A significant part of worldwide energy consumption is used to provide a comfortable climate inside buildings.
This energy is mostly used by heating, ventilation and air-conditioning (HVAC) systems.
A part of this energy is currently wasted due to faults, such as incorrect control signals or component failures.
In the field of HVAC fault detection and diagnosis (FDD), methods are developed that aim to detect that a fault is present in the system, and consequently diagnose which fault this is.
However, most of the methods that are currently being developed are data-driven, which require large amounts of labelled data.
In practice, this data often is not available, leading to a lack of adoption of FDD methods by building operators.
Additionally, most of the FDD approaches proposed in the literature have not been tested in real-time, instead validation has been performed on already existing datasets.
In this thesis, an FDD method is proposed to diagnose part of the HVAC system, air-handling units (AHUs), in real-time.
Air-handling units are an important part of the HVAC system, responsible for a significant part of the energy consumption.
The method applies the four symptoms three faults (4S3F) framework, to construct a diagnostic Bayesian network (DBN) without relying on historical data for symptom detection or fault diagnosis.
This DBN is implemented in Python to diagnose a case study AHU in a Dutch university building.
The method was validated with fault experiments, which were diagnosed with diagnosis periods ranging from one 10-minute sample to three hours.
All of the faults that were introduced and included in the DBN were accurately diagnosed for all diagnosis periods.
For the AHU operation data of 2022 and 2023, mostly control and temperature faults were diagnosed.

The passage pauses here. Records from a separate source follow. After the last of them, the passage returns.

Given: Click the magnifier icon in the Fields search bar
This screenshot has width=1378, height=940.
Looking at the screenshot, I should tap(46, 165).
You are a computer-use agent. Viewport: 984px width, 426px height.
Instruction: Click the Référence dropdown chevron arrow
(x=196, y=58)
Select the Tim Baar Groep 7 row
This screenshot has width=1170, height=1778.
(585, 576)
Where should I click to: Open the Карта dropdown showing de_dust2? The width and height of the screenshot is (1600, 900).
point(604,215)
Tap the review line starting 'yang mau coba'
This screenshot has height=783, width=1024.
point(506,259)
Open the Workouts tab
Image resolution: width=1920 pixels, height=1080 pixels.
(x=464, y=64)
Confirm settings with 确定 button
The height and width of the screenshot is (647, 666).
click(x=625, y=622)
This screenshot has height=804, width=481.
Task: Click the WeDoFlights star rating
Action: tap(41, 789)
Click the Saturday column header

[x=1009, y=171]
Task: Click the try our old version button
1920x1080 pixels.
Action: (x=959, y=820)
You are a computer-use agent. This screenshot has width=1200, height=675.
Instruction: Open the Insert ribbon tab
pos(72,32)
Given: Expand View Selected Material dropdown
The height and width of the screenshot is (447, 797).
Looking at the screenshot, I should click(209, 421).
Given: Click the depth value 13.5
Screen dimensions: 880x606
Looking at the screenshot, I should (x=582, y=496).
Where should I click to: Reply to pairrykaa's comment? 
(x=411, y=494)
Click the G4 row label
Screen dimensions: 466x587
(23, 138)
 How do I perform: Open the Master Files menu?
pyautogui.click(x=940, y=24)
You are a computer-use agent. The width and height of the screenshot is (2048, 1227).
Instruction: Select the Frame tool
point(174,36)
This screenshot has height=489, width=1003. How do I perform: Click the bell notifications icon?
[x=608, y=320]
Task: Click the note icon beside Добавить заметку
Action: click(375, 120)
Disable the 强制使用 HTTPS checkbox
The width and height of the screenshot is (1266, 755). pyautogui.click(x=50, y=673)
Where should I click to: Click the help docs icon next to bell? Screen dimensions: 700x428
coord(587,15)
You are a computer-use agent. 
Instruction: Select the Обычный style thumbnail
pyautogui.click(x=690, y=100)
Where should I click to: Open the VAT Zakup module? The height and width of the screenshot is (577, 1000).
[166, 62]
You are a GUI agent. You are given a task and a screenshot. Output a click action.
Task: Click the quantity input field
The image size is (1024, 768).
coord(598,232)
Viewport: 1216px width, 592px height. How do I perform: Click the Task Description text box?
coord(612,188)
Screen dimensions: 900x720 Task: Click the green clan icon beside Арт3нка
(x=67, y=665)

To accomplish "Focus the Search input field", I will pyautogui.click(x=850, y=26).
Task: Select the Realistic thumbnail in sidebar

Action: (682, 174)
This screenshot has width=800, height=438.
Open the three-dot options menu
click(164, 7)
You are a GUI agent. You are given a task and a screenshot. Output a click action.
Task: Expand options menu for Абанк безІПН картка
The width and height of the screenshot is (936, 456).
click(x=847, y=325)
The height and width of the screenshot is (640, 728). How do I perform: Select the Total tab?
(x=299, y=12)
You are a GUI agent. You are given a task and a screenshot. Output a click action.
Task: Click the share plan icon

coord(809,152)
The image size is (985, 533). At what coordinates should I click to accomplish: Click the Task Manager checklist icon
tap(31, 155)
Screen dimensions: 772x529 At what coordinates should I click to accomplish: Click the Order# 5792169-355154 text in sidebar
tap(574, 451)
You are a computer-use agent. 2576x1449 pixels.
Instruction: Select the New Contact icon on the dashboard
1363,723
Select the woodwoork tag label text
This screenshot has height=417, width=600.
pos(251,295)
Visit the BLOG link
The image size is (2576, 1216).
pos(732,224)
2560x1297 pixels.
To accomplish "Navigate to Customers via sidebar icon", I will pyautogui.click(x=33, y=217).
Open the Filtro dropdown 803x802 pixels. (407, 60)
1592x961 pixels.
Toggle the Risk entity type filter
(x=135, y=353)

Incorrect control of the heating coil valve was found in 25\% and incorrect control of the ERW in 11\% of the days considered.
Additionally, a deviation between the measured intended supply temperature of more than 1 $\deg$ was found for 79\% of the days in the dataset.
Finally, the application of the method for real-time fault diagnosis has also been demonstrated, by collecting sensor data through the data streaming platform Apache Kafka.
This data was consequently stored locally in the time-series database InfluxDB, which could be queried for performing the diagnosis.
The processing time of performing the diagnosis was approximately ten seconds, demonstrating the potential for performing diagnoses per sample.
Recommendations for future work include extending the DBN to diagnose faults related to the cooling coil and faults occurring outside of operation hours.
Additionally, the developed diagnosis method should be applied to other AHUs, to further research the generalisability of the DBN.